- [Problem to solve] Set all the entries down once more, with nothing altered.

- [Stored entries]
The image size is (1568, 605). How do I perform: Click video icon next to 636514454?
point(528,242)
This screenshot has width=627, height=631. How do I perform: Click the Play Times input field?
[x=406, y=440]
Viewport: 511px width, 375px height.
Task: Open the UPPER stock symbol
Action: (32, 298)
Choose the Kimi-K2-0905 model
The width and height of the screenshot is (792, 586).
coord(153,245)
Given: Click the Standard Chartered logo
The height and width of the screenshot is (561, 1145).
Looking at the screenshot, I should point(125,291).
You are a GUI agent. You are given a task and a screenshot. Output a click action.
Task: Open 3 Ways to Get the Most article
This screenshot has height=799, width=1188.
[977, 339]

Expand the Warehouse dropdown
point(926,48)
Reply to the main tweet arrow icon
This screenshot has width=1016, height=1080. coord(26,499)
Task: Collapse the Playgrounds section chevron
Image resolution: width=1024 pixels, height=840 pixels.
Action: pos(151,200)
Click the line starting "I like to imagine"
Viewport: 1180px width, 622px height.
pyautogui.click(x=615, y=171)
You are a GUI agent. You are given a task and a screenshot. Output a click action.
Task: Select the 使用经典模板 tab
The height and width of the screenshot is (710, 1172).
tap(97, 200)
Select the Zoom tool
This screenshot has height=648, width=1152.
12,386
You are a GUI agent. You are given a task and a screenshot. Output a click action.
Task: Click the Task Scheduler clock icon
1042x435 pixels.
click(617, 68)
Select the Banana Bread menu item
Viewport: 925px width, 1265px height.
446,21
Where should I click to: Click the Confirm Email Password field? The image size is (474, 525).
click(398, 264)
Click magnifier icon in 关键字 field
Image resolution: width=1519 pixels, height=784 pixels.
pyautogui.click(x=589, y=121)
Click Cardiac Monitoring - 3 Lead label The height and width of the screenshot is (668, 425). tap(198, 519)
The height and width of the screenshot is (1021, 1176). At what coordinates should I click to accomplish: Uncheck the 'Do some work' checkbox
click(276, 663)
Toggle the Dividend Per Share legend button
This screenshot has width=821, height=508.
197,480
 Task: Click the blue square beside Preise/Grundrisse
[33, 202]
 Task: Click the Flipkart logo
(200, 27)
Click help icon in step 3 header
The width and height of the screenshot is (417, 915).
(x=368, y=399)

- [Final answer]
The image size is (1568, 605). How do I perform: Click video icon next to 636514454?
point(528,242)
This screenshot has width=627, height=631. How do I perform: Click the Play Times input field?
[x=406, y=440]
Viewport: 511px width, 375px height.
Task: Open the UPPER stock symbol
Action: (32, 298)
Choose the Kimi-K2-0905 model
The width and height of the screenshot is (792, 586).
coord(153,245)
Given: Click the Standard Chartered logo
The height and width of the screenshot is (561, 1145).
Looking at the screenshot, I should point(125,291).
You are a GUI agent. You are given a task and a screenshot. Output a click action.
Task: Open 3 Ways to Get the Most article
This screenshot has height=799, width=1188.
[977, 339]

Expand the Warehouse dropdown
point(926,48)
Reply to the main tweet arrow icon
This screenshot has width=1016, height=1080. coord(26,499)
Task: Collapse the Playgrounds section chevron
Image resolution: width=1024 pixels, height=840 pixels.
Action: pos(151,200)
Click the line starting "I like to imagine"
Viewport: 1180px width, 622px height.
pyautogui.click(x=615, y=171)
You are a GUI agent. You are given a task and a screenshot. Output a click action.
Task: Select the 使用经典模板 tab
The height and width of the screenshot is (710, 1172).
tap(97, 200)
Select the Zoom tool
This screenshot has height=648, width=1152.
12,386
You are a GUI agent. You are given a task and a screenshot. Output a click action.
Task: Click the Task Scheduler clock icon
1042x435 pixels.
click(617, 68)
Select the Banana Bread menu item
Viewport: 925px width, 1265px height.
446,21
Where should I click to: Click the Confirm Email Password field? The image size is (474, 525).
click(398, 264)
Click magnifier icon in 关键字 field
Image resolution: width=1519 pixels, height=784 pixels.
pyautogui.click(x=589, y=121)
Click Cardiac Monitoring - 3 Lead label The height and width of the screenshot is (668, 425). tap(198, 519)
The height and width of the screenshot is (1021, 1176). At what coordinates should I click to accomplish: Uncheck the 'Do some work' checkbox
click(276, 663)
Toggle the Dividend Per Share legend button
This screenshot has width=821, height=508.
197,480
 Task: Click the blue square beside Preise/Grundrisse
[33, 202]
 Task: Click the Flipkart logo
(200, 27)
Click help icon in step 3 header
The width and height of the screenshot is (417, 915).
(x=368, y=399)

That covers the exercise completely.